:: Your assignment ::
From the listing below, give again exactly the lines from the line with "Viewport: 1382px width, 861px" to the line with "Image resolution: width=1908", ends included, without any pictures.
::::::::::
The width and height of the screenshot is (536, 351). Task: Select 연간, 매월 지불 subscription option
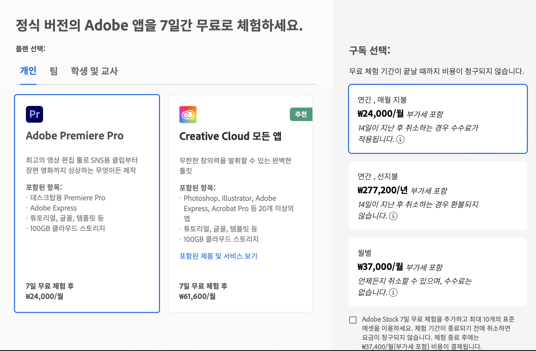click(x=437, y=119)
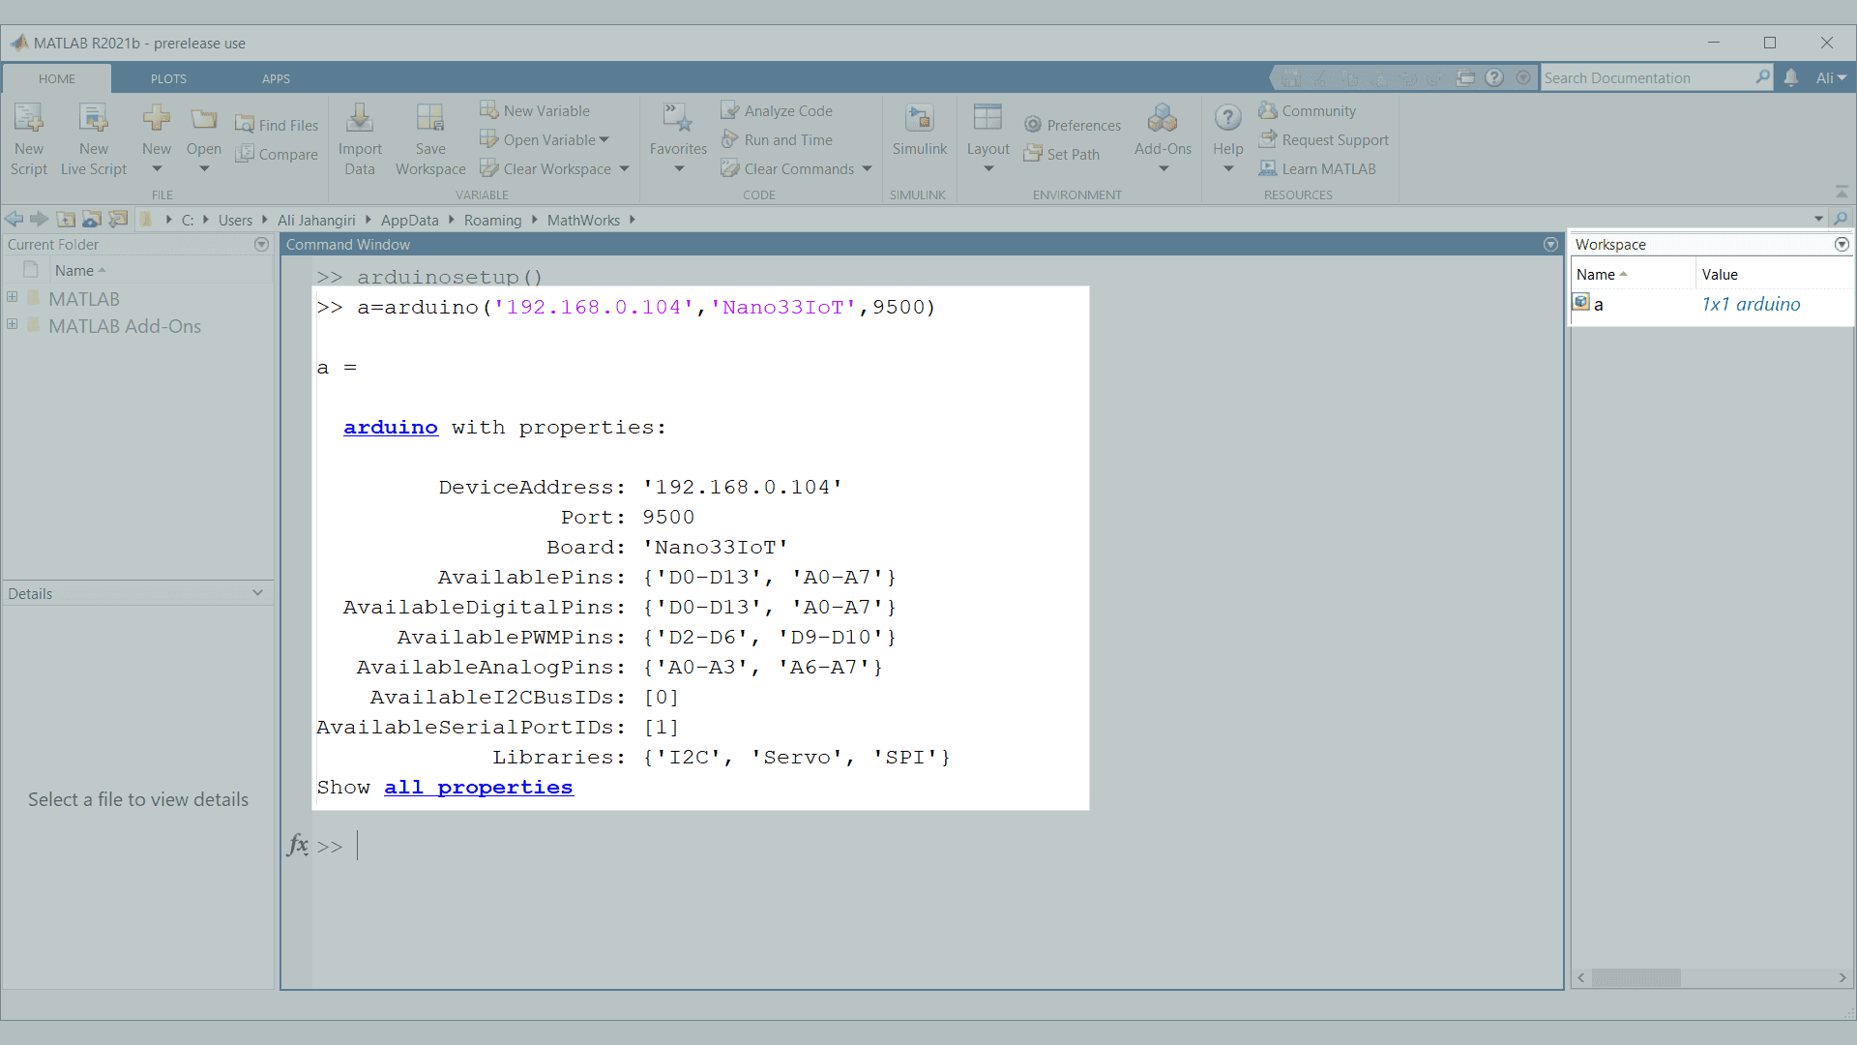
Task: Expand the MATLAB Add-Ons folder node
Action: coord(13,325)
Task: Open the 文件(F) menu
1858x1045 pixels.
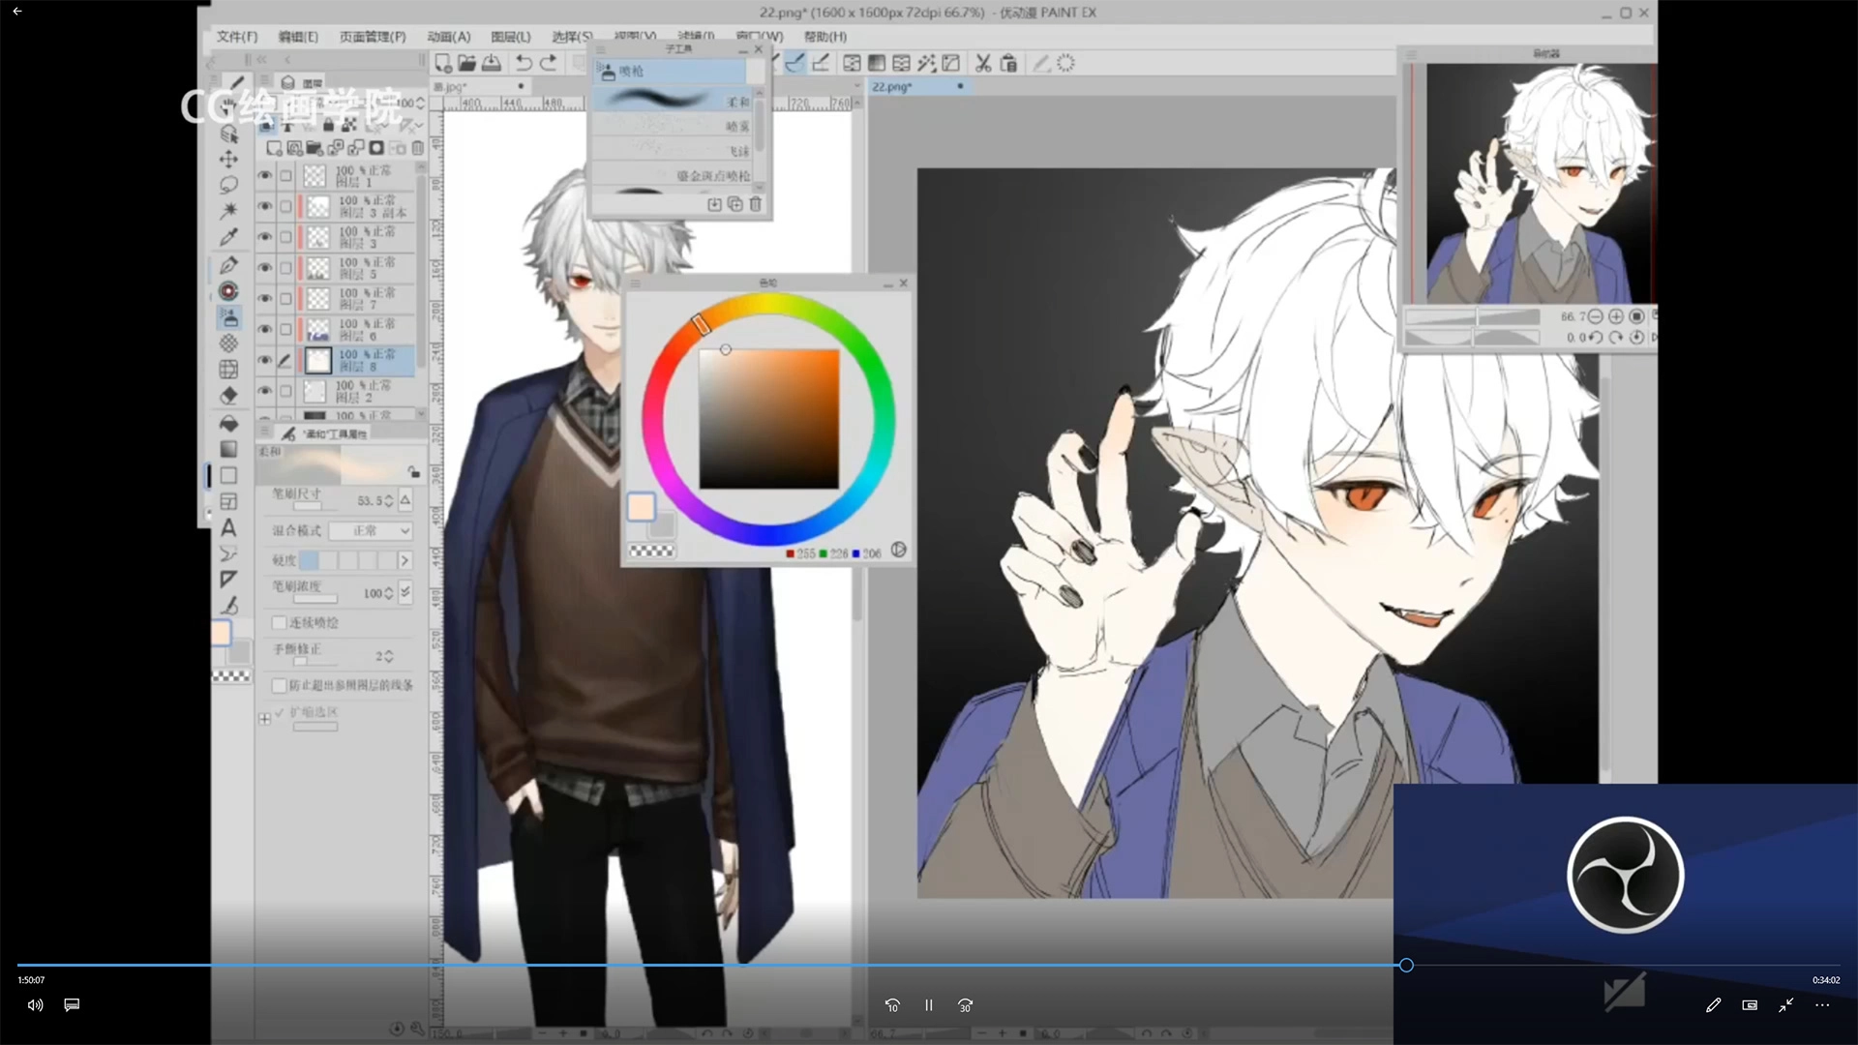Action: pos(237,37)
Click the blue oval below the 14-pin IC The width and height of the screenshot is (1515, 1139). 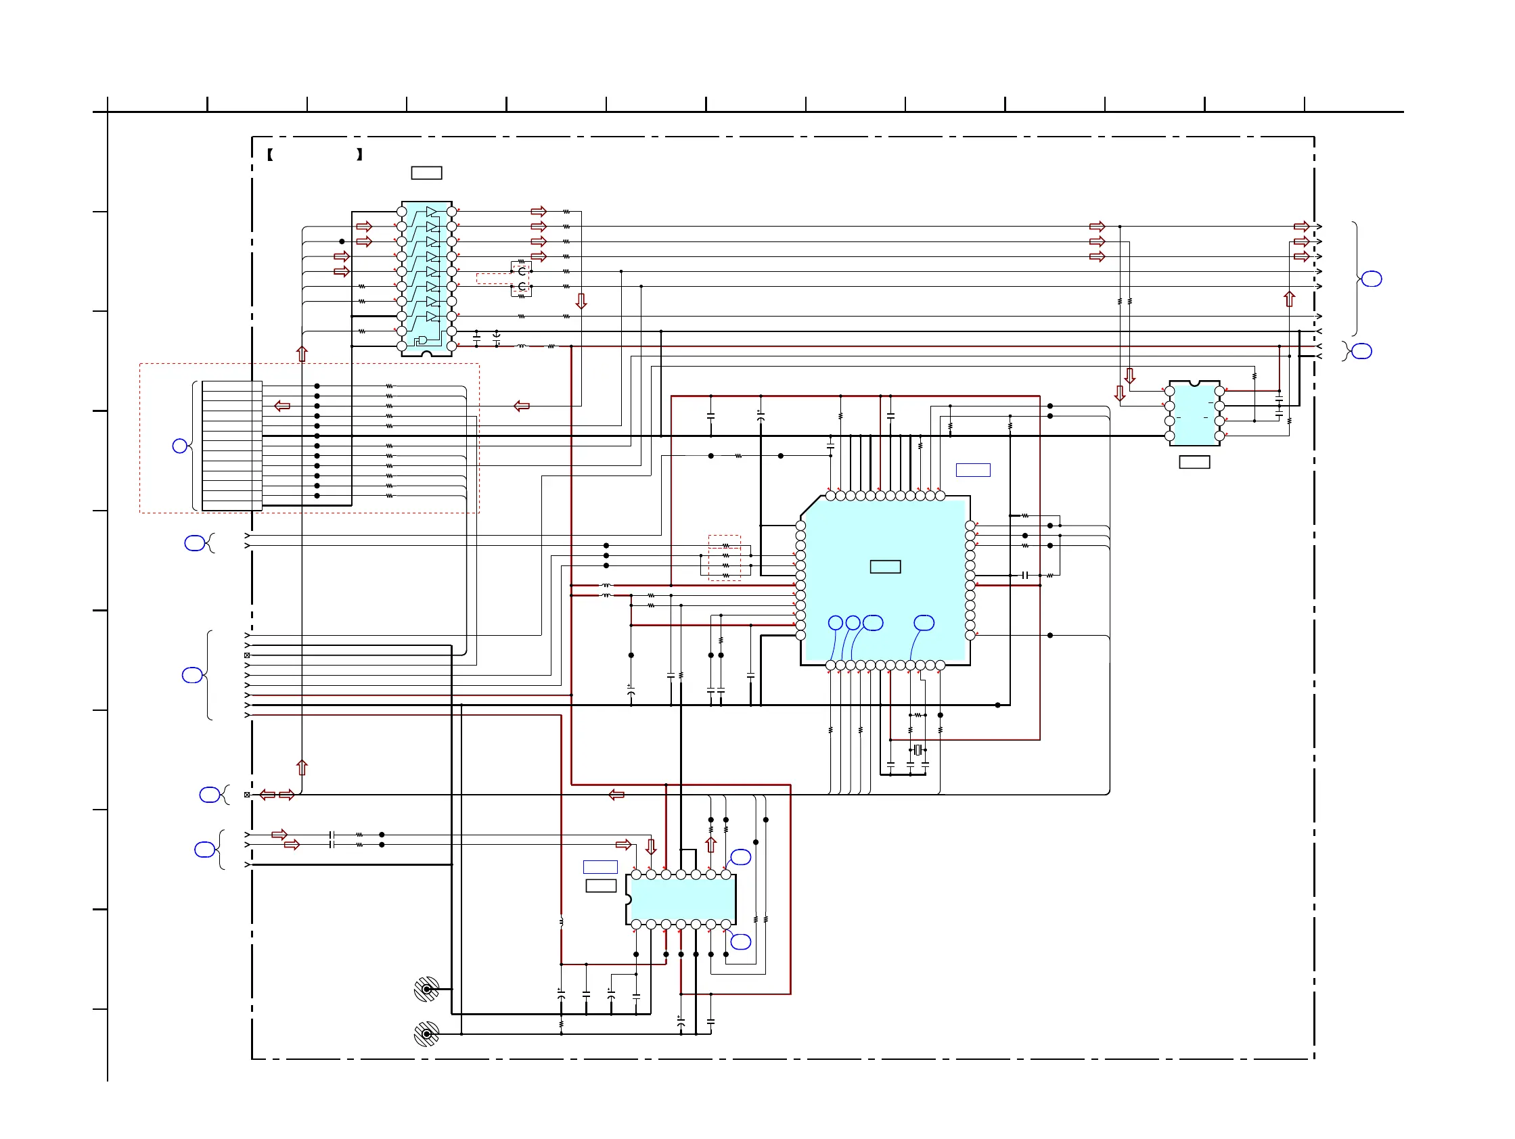[741, 942]
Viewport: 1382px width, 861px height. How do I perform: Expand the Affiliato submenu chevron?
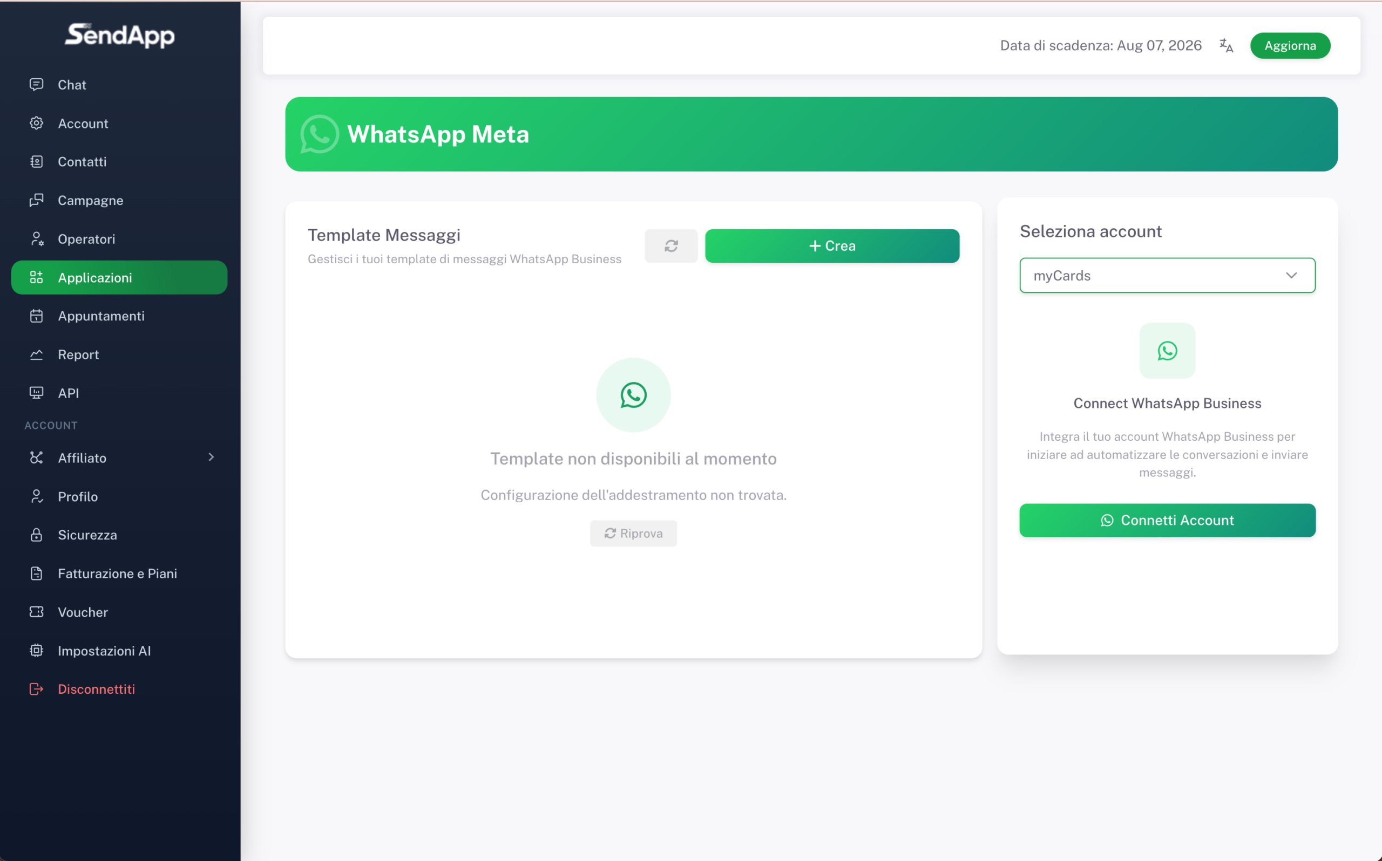coord(211,457)
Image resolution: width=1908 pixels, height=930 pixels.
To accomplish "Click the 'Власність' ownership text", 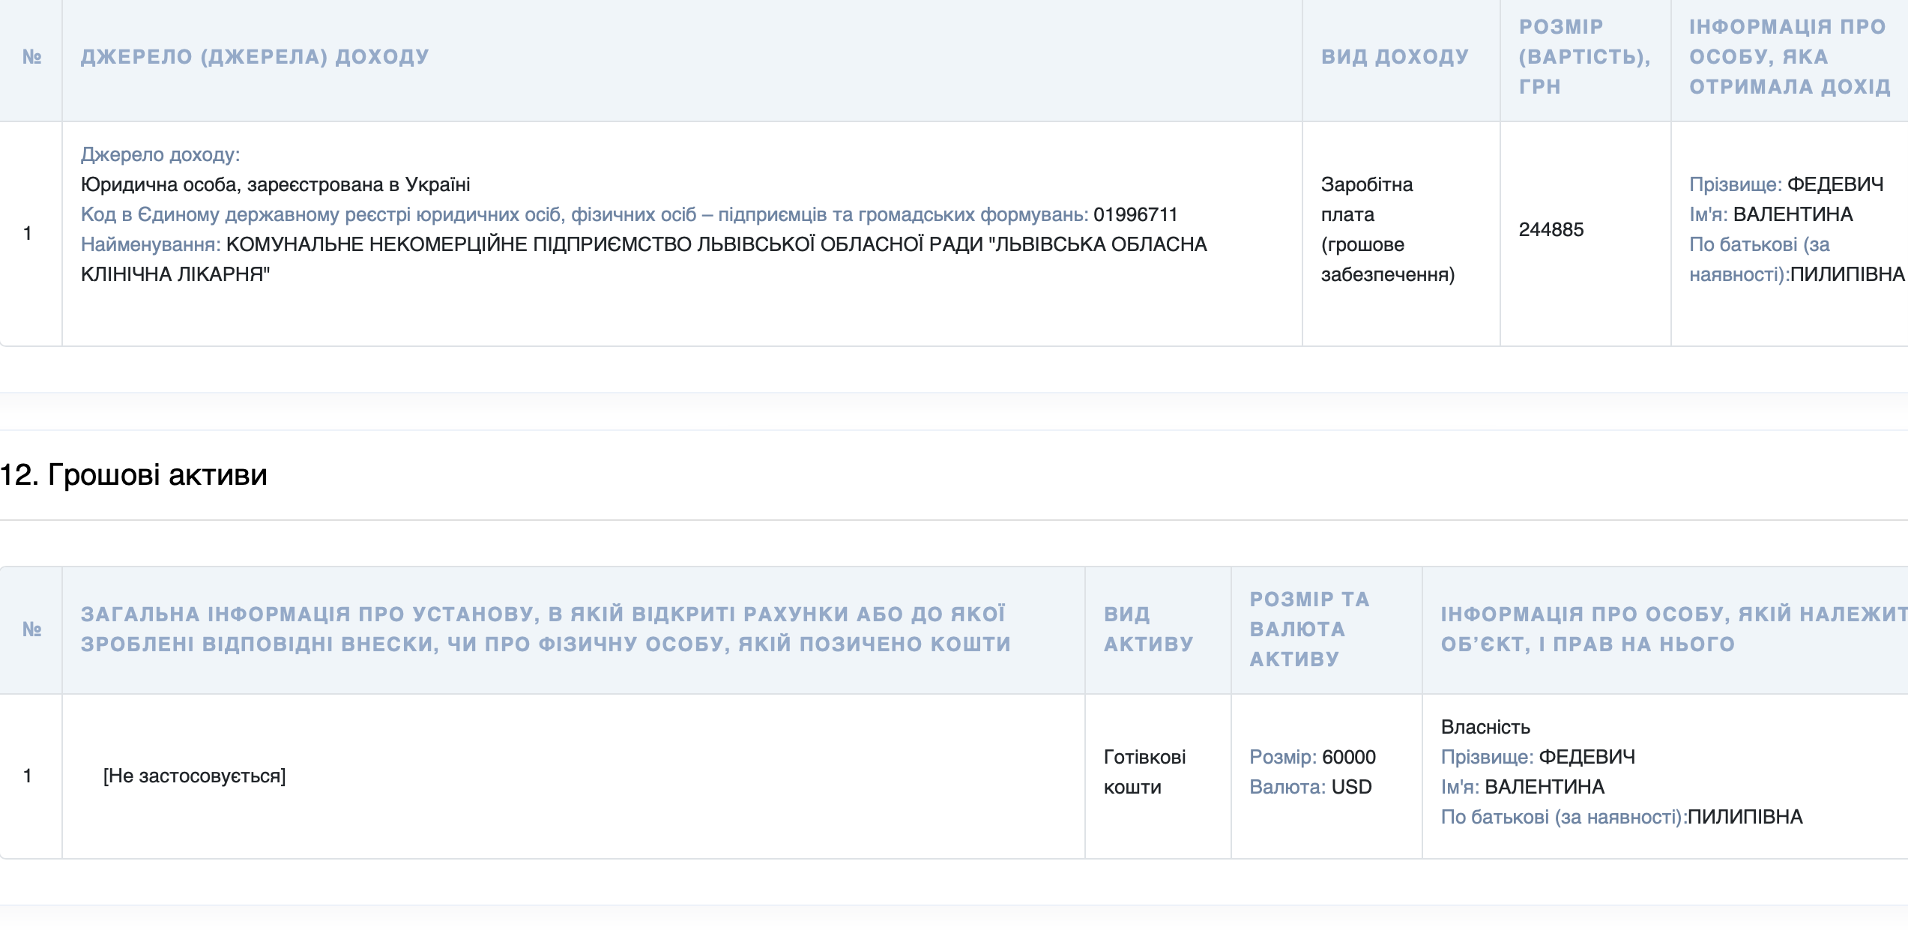I will [1485, 727].
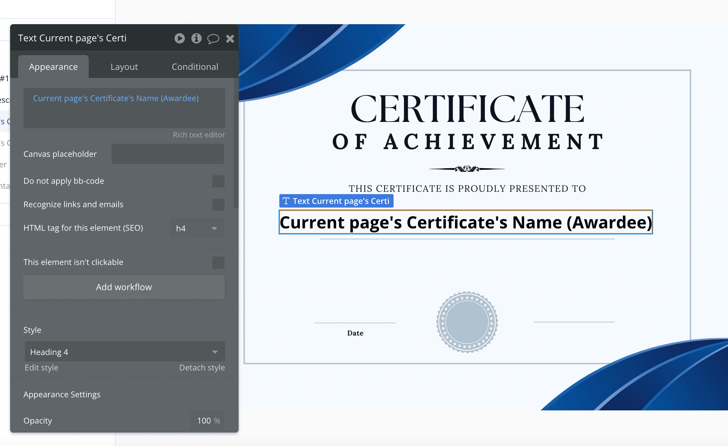Open the HTML tag h4 dropdown
The width and height of the screenshot is (728, 446).
click(197, 228)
::::::::::
:: Exercise solution ::
Viewport: 1382px width, 861px height. How do I perform: Expand the Affiliato submenu chevron?
coord(211,457)
Image resolution: width=1908 pixels, height=930 pixels.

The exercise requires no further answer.